残念令嬢、今世は魔法師になる

10、前世の魔法師との思い出

 今日は本当に疲れた。
 毎日魔法科の勉強についていくのも必死なのに、よりによって王太子フェデルと再会してしまうなんて。
 だけど、今世では私が彼と関わることはないはずだ。
 そして、カイラとも関わらせたくない。

 フェデルはデミア侯爵家の令嬢と恋仲になるのだから。

 そういえば、前世でフェデルは20代後半で国王になったのだけど、王妃は子をなすことはなかった。跡継ぎのいないフェデルは公爵家から養子を迎えたか何かで王家の存続を図ったようだけど、あれからどうなったのかよくわからない。

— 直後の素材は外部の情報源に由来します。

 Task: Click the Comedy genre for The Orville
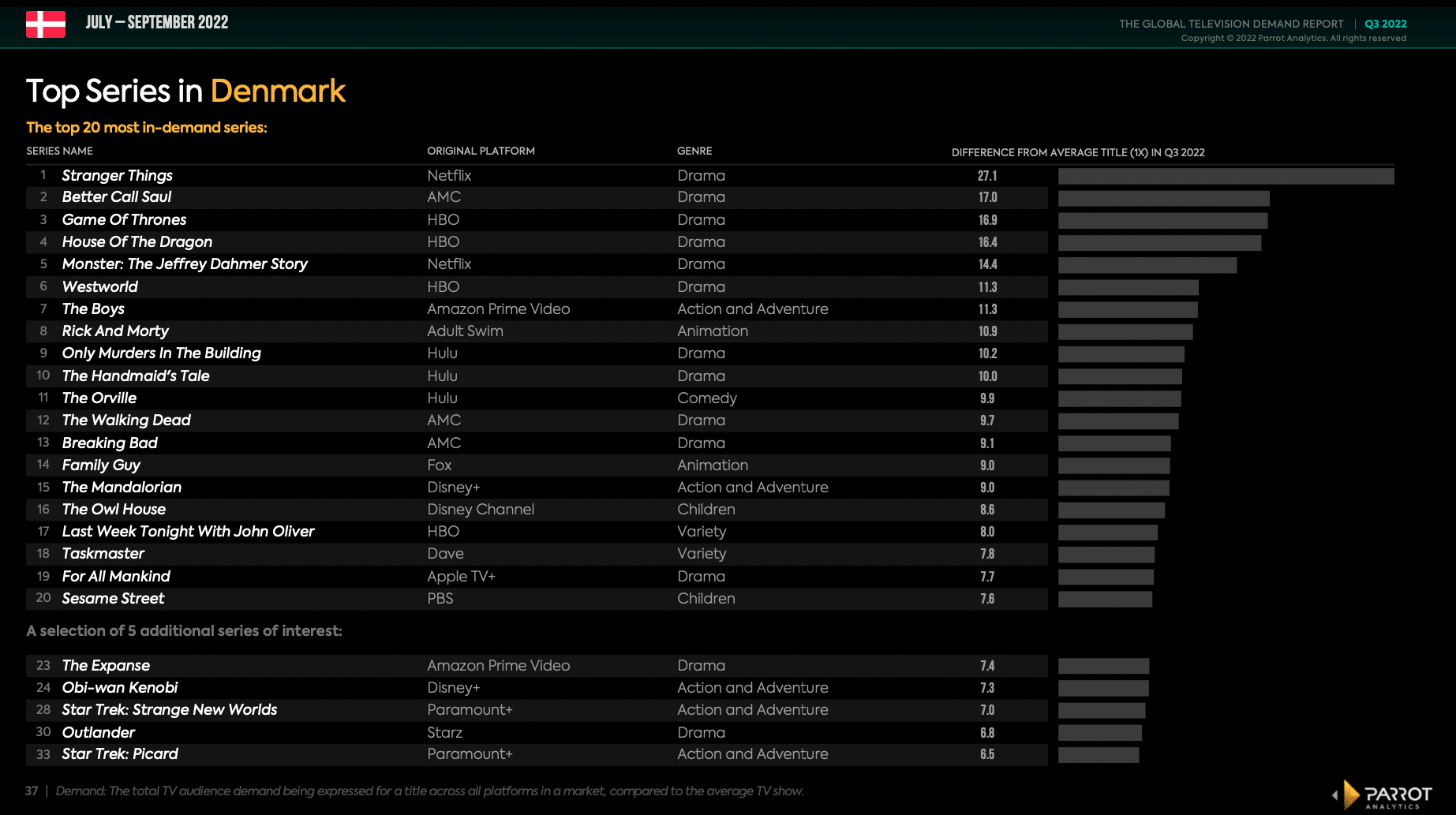706,398
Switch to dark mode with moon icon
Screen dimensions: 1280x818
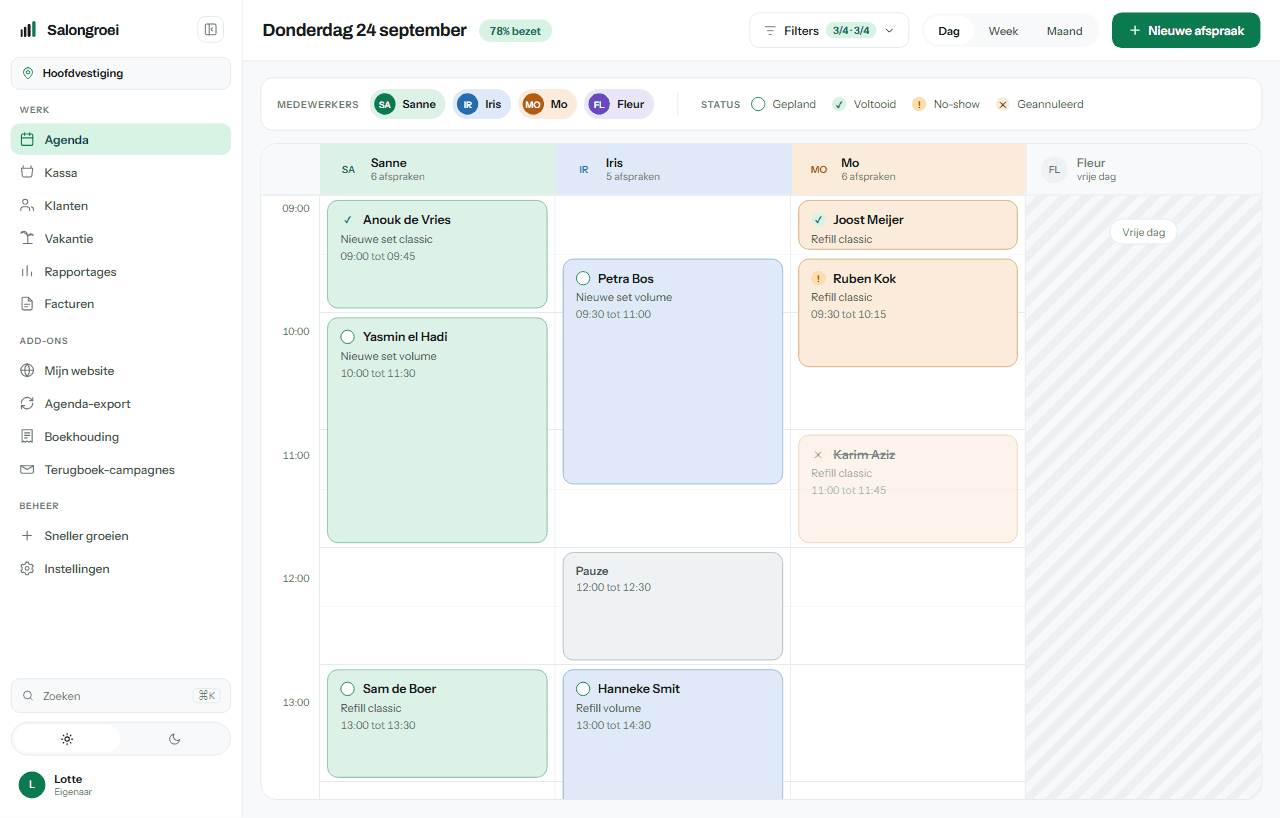(x=175, y=739)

 40歳くらいから私は病が悪化して晩年は視力も弱くなり、新聞を読むことができなくなった。使用人の噂話でフェデルが亡くなったことは耳にしたけれど。
 王室の事情など、その頃にはどうでもよかった。
 私自身にも死が迫っていたのだから。

 私の晩年の思い出なんて寂しいものだ。
 夫に先立たれ、義理の息子に離れへ追いやられ、使用人にさえ疎まれていた私に、唯一気にかけてくれた人がノエインだった。